第61話追憶2

間欠泉の洞窟に潜り始めて4日程経ったのだろうか、どの程度の深さまで潜ったのかは分からないが現れる生き物も、カエルや蛇などから巨大なトカゲや中には鱗に覆われたゴブリンなど見た事も無い魔物まで現れるようになり、さらには石の槍や斧を持ったリザードマンまで襲って来た。


それから2日ぐらい経っただろうか、マッピングをしながら洞窟を進んではいるがやはり自分達がどの程度まで深く潜っているのか分からないぐらいだ。

竜の牙メンバーによると現在位置は間欠泉の洞窟上層に位置する場所との事で、中層、下層になると、リザードマンの数多くなり、毒を持つ生き物や魔獣なども現れるらしい。

アイテムバッグももうすぐ一杯になると伝え、一旦街に戻る事を竜の牙のリーダーであるバインソンに相談すると持ち運べる量が一杯になっても洞窟やダンジョンで探索するのは無駄だから良い判断だと言い、今回の探索を終了し洞窟の出口を目指す事になった。

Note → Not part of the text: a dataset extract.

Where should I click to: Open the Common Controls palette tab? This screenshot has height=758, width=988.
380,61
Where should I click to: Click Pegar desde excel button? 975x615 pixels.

出口を目指し始めてすぐにレーナが疲労困憊な顔をしているのでバインソンと話をし安全な場所を確保しその場で野営の支度を始める。


一番若いレーナの疲労がピークのようだが他のメンバーは余裕があるのでレーナとアマンダ、そしてヤランが仮眠を取り、俺とダルムで見張りをし、途中でアマンダとヤランに見張りを交代してもらい俺とダルムが仮眠をとる。

竜の牙リーダーのバインソンはこれも良い判断だと言って俺達から少し離れたところにテントを張り休憩をとるみたいだ。


焚火をし、仮眠を終えたアマンダとヤランに見張りを交代してからテントで横になる。

自分ではまだ大丈夫と思っていたが疲労が蓄積していたのか目を閉じるとそのまま眠りについてしまった。


「な、何しやがる!!!」

ドッス!! ボキ!! バキ!! ドサッ!!


テントの外が騒がしい。


「バ、バイル…、に、にげ…」


普段とは違う弱々しいアマンダの声が聞こえ、途切れた事に疑問を持ちダルムが慌ててテントを飛び出し俺も後に続く。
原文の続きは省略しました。